Getting the timing right

Malcolm Latarche
Malcolm Latarche

27 January 2017

Last October, MEPC 70 determined that 2020 would be when the final reduction in the global sulphur cap came into effect. The decision was not without controversy but was made nevertheless. At the time the IMO said that ‘Further work to ensure effective implementation of the 2020 global sulphur cap will continue in the Sub-Committee on Pollution Prevention and Response (PPR)’. PPR 4 took place last week and the report of the meeting does not offer much in the way of clearing up questions about the wisdom of settling on 2020. Just as with the drop to 0.1% in ECAs in 2015, there have been fears (since proved to be mostly unfounded) that some owners would flout the rules and PPR has been tasked with finding ways to ensure this does not happen. The IMO’s report of PPR 4 states that the Sub-Committee began work to ensure the consistent and effective implementation of the 2020 0.50% m/m sulphur limit which would not be unexpected but while emphasising that aspect of the new sulphur cap, the report also listed several other points that could be proposed to be completed during PPR sessions in 2018 and 2019. There were some inclusions in the list that would seem to suggest that the misgivings of many apparently dismissed at MEPC70 are being given some consideration. As an example these include:
  • Considering the preparatory and transitional issues that may arise with a shift from the 3.50% m/m sulphur limit to the new 0.50% m/m limit;
  • Considering the impact on fuel and machinery systems that may result from the use of fuel oils with a 0.50% m/m sulphur limit;
  • In considering what additional measures may be developed to ensure consistent implementation of the 0.50% sulphur limit, the justification notes that implementation of the 0.50% sulphur limit in 2020 will significantly reduce SOx emissions to the atmosphere from the world's fleet, but this new international regulatory standard will also introduce a significant change in the daily operating cost of ships operating outside ECAs. Those additional costs are of a magnitude that could cause serious commercial distortion if there is uneven implementation of the 0.50% sulphur limit.

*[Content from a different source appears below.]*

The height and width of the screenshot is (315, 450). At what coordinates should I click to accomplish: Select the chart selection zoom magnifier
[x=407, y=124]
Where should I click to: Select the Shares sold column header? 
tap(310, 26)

  • Products emerging to meet the 0.50% sulphur limit are expected to cost less than traditional marine distillates, but a substantial price differential is nevertheless anticipated with various forecasts suggesting a wide range. Therefore, without consistent implementation to all ships, it is impossible to ensure a level playing field for use of the 0.50% sulphur limit fuel oil, with the result that the expected improvement of the environment and human health could not be achieved.

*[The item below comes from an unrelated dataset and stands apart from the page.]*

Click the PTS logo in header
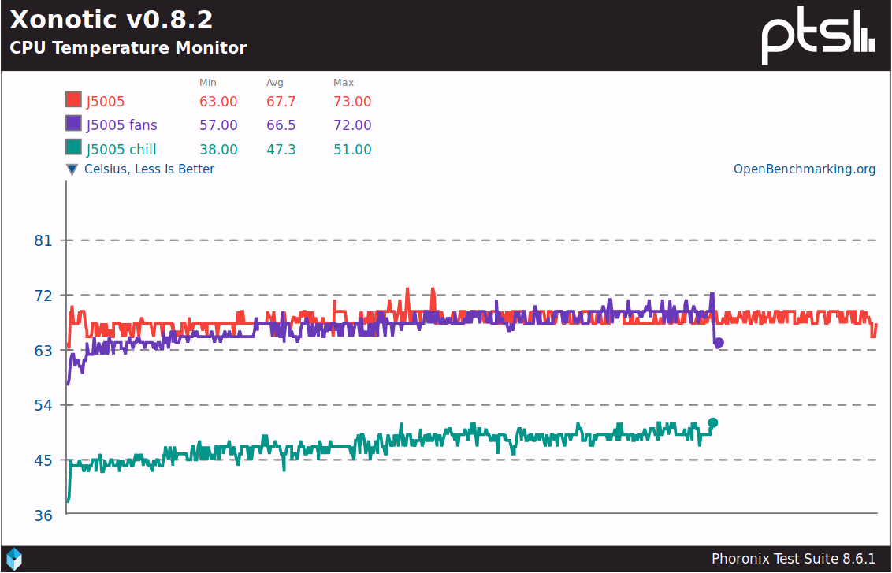This screenshot has height=573, width=892. pyautogui.click(x=818, y=36)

  • Concerns on fuel oil quality and ships' safety were also noted.
Unlike the ballast water system issue, for which owners seem to have found a workable method for extending the compliance date, the global sulphur cap is a fixed point in time after which every ship must comply. Leaving issues to be resolved through to PPR 6 2019 does not seem to give owners much time to prepare thereafter. With regard to the commercial distortion that could arise due to uneven implementation, it is understandable that ships which have complied may face unfair competition from those that have not, but what thought has been given to the costs faced by cargo interests? If the world fleet is suddenly reduced by even a small percentage, the supply and demand for shipping space could alter dramatically forcing freight rates and consequently commodity and goods prices up to levels that will have a depressing effect on world trade.